The Federal Circuit’s June 2019 decision held that Ford vans imported with passenger seats, then stripped down right after importation to turn them into cargo vans, are classifiable as cargo vans because their use after importation is a factor in their tariff classification, even if the relevant subheadings aren’t “use” provisions (see 1906120041). That overturned a Court of International Trade decision that found the vehicles are passenger vans because goods are classifiable in their condition at the time of importation (see 1708170032).

“This ruling is the latest and most deeply problematic of a line of recent Federal Circuit cases permitting consideration of a good’s use after importation whenever a tariff provision ‘inherently suggests use,’ even if it is not ‘controlled by use,’” Ford said. The trend described by Ford dates back to a 2014 Federal Circuit decision finding use a factor in the classification of wood screws (see 14080420).

These rulings, including Ford, are causing a great deal of uncertainty for importers, Ford said. “Every year, companies must make business plans affecting trillions of dollars in imported goods.
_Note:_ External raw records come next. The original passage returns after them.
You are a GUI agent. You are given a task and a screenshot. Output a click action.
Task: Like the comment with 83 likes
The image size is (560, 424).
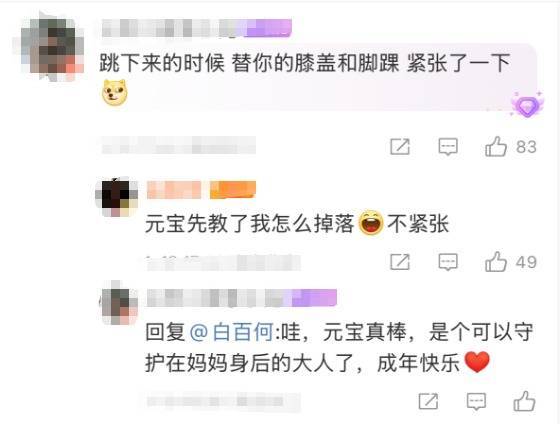point(496,146)
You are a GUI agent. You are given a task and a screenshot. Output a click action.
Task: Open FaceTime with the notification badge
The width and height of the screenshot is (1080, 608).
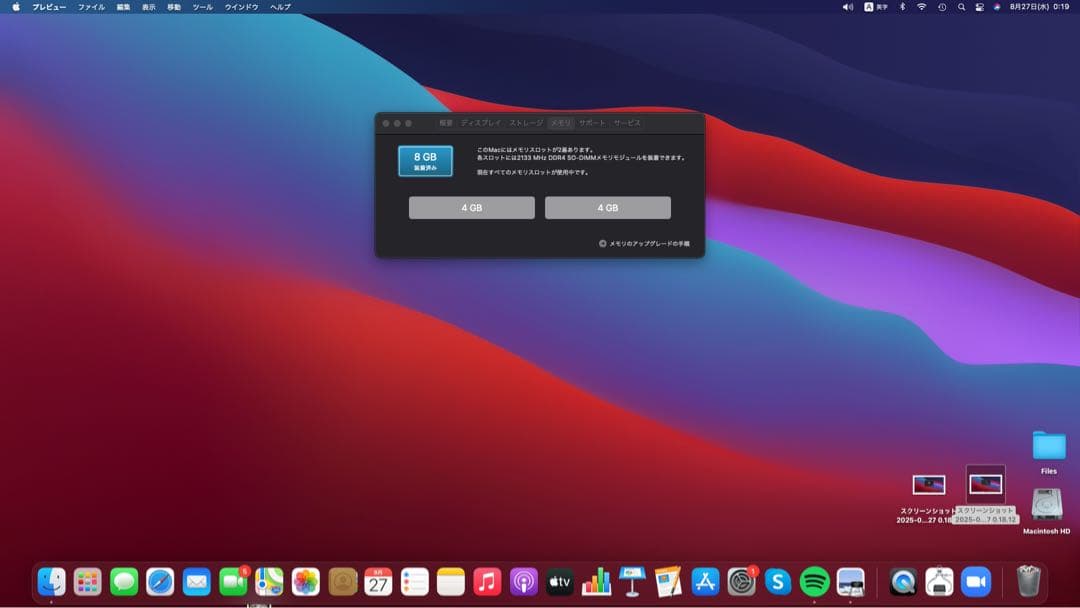pos(232,581)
These importers require -- and U.S. and international trade law is designed to provide -- clear and administrable rules,” Ford said. “But the Federal Circuit’s precedent makes it impossible for importers to predict which tariff provisions ‘inherently suggest use,’ how Customs will determine classification under such provisions, and whether Customs will apply similar standards across the more than 300 ports of entry.”

Supreme Court review is also warranted because the Federal Circuit did not address arguments raised by Ford at CIT that the lower court found moot because it found in Ford’s favor. After overturning CIT’s decision, the Federal Circuit should have sent the case back down so CIT could address those undecided issues, Ford said. But CAFC found Ford had to raise those issues at CAFC, and did not, meaning Ford waived the arguments. “The Federal Circuit’s holding otherwise is highly prejudicial and incompatible with basic principles of appellate procedure,” Ford said. “This Court’s intervention is needed.”